Reproduce the whole listing, keeping every character the same.

======== Material for the task ========

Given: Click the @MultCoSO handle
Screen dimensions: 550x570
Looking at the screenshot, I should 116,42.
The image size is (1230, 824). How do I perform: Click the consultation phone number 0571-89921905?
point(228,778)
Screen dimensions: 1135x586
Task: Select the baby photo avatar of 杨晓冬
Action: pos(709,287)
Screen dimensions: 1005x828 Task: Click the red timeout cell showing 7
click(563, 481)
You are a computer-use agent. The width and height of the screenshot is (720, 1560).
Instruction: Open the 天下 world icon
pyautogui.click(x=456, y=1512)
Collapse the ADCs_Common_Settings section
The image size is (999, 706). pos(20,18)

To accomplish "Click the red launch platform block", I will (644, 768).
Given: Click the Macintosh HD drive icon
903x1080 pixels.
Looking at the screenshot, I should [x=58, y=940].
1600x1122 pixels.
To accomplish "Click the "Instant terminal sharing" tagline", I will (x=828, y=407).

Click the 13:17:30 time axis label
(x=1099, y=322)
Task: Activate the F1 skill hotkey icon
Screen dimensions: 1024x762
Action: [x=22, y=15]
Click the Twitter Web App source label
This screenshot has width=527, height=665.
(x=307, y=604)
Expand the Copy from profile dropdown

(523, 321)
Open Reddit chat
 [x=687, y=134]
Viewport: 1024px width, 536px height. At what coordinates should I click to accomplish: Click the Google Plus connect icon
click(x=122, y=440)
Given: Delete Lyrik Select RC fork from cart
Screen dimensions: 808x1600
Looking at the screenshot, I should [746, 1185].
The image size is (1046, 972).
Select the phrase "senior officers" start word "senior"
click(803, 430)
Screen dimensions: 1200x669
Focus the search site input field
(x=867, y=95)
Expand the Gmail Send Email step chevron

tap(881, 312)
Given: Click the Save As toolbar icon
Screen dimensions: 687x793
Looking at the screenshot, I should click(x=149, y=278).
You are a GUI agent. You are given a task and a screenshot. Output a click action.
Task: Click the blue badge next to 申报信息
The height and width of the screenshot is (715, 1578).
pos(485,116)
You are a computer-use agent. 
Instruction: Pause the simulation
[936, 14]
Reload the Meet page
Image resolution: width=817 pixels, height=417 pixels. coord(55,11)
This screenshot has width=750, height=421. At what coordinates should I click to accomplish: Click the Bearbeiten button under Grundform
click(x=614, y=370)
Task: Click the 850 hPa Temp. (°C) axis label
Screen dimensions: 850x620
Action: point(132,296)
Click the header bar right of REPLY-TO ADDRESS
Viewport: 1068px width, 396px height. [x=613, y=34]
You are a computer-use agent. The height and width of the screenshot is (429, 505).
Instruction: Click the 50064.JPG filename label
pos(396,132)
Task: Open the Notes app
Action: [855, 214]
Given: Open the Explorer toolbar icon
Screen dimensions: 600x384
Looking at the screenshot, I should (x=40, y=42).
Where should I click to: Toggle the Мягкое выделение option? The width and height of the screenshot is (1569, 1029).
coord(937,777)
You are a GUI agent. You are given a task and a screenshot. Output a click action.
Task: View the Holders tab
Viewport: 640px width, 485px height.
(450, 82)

========

→ **Response to this exercise**:
Given: Click the @MultCoSO handle
Screen dimensions: 550x570
Looking at the screenshot, I should 116,42.
The image size is (1230, 824). How do I perform: Click the consultation phone number 0571-89921905?
point(228,778)
Screen dimensions: 1135x586
Task: Select the baby photo avatar of 杨晓冬
Action: pos(709,287)
Screen dimensions: 1005x828 Task: Click the red timeout cell showing 7
click(563, 481)
You are a computer-use agent. The width and height of the screenshot is (720, 1560).
Instruction: Open the 天下 world icon
pyautogui.click(x=456, y=1512)
Collapse the ADCs_Common_Settings section
The image size is (999, 706). pos(20,18)

To accomplish "Click the red launch platform block", I will (644, 768).
Given: Click the Macintosh HD drive icon
903x1080 pixels.
Looking at the screenshot, I should [x=58, y=940].
1600x1122 pixels.
To accomplish "Click the "Instant terminal sharing" tagline", I will (x=828, y=407).

Click the 13:17:30 time axis label
(x=1099, y=322)
Task: Activate the F1 skill hotkey icon
Screen dimensions: 1024x762
Action: [x=22, y=15]
Click the Twitter Web App source label
This screenshot has width=527, height=665.
(x=307, y=604)
Expand the Copy from profile dropdown

(523, 321)
Open Reddit chat
 [x=687, y=134]
Viewport: 1024px width, 536px height. At what coordinates should I click to accomplish: Click the Google Plus connect icon
click(x=122, y=440)
Given: Delete Lyrik Select RC fork from cart
Screen dimensions: 808x1600
Looking at the screenshot, I should [746, 1185].
The image size is (1046, 972).
Select the phrase "senior officers" start word "senior"
click(803, 430)
Screen dimensions: 1200x669
Focus the search site input field
(x=867, y=95)
Expand the Gmail Send Email step chevron

tap(881, 312)
Given: Click the Save As toolbar icon
Screen dimensions: 687x793
Looking at the screenshot, I should click(x=149, y=278).
You are a GUI agent. You are given a task and a screenshot. Output a click action.
Task: Click the blue badge next to 申报信息
The height and width of the screenshot is (715, 1578).
pos(485,116)
You are a computer-use agent. 
Instruction: Pause the simulation
[936, 14]
Reload the Meet page
Image resolution: width=817 pixels, height=417 pixels. coord(55,11)
This screenshot has width=750, height=421. At what coordinates should I click to accomplish: Click the Bearbeiten button under Grundform
click(x=614, y=370)
Task: Click the 850 hPa Temp. (°C) axis label
Screen dimensions: 850x620
Action: point(132,296)
Click the header bar right of REPLY-TO ADDRESS
Viewport: 1068px width, 396px height. [x=613, y=34]
You are a computer-use agent. The height and width of the screenshot is (429, 505).
Instruction: Click the 50064.JPG filename label
pos(396,132)
Task: Open the Notes app
Action: [855, 214]
Given: Open the Explorer toolbar icon
Screen dimensions: 600x384
Looking at the screenshot, I should (x=40, y=42).
Where should I click to: Toggle the Мягкое выделение option? The width and height of the screenshot is (1569, 1029).
coord(937,777)
You are a GUI agent. You are given a task and a screenshot. Output a click action.
Task: View the Holders tab
Viewport: 640px width, 485px height.
(450, 82)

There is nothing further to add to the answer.